Vielen Dank, Herr Kollege Dürr. - Nachdem nun alle Fraktionen zu diesem Punkt gesprochen haben, meldet sich auch die Landesregierung. Herr Ministerpräsident Weil, bitte sehr, Sie haben das Wort. Die gewünschte Redezeit beträgt fünf Minuten.
Herr Präsident! Meine sehr verehrten Damen und Herren! Die Menschenrechte gelten universell, sie sind unteilbar, sie sind unveräußerlich. Die Menschenrechte gelten für jeden Menschen auf dieser Welt, und sie gelten überall.
Das ist die selbstverständliche Haltung der Niedersächsischen Landesregierung.
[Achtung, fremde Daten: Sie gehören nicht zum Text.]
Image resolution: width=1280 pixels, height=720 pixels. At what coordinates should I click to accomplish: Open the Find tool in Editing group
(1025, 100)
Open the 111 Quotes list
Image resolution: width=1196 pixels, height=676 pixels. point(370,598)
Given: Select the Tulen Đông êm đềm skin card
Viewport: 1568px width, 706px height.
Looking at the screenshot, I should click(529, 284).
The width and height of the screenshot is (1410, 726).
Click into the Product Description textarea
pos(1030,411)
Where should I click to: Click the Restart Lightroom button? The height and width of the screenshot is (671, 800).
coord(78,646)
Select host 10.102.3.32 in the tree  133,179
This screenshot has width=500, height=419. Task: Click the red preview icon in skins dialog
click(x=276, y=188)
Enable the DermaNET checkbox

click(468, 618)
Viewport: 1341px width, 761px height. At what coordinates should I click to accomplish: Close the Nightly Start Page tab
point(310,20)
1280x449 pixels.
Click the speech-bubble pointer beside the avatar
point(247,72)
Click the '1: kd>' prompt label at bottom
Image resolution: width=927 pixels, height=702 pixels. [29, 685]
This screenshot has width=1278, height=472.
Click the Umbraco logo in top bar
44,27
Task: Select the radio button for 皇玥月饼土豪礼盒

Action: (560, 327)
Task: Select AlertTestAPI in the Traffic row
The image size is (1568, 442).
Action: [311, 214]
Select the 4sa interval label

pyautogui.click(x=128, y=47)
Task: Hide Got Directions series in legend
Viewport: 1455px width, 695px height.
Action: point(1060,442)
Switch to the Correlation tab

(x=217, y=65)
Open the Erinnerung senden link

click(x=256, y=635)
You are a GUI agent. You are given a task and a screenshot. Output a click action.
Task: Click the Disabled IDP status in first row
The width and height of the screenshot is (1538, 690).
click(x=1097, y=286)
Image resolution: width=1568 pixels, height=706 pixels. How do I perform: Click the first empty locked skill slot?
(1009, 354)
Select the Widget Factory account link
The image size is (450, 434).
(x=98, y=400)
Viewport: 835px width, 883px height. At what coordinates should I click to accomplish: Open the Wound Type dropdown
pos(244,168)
Es ist für uns selbstverständlich, dass wir Menschenrechte schützen und fördern, wo immer uns dies möglich ist. Das ist unser Selbstverständnis, meine sehr verehrten Damen und Herren.
Ebenso ist es für uns selbstverständlich, dass wir vor diesem Hintergrund, wo immer wir können, den zitierten Landtagsbeschluss konsequent umsetzen.
Meine sehr verehrten Damen und Herren, diese Erklärung hier abzugeben, ist im Grunde genommen völlig unnötig. Es ist nämlich - das darf man wirklich sagen - die reinste Geisterdebatte, die die verehrte Opposition heute Morgen hier im Plenum führt.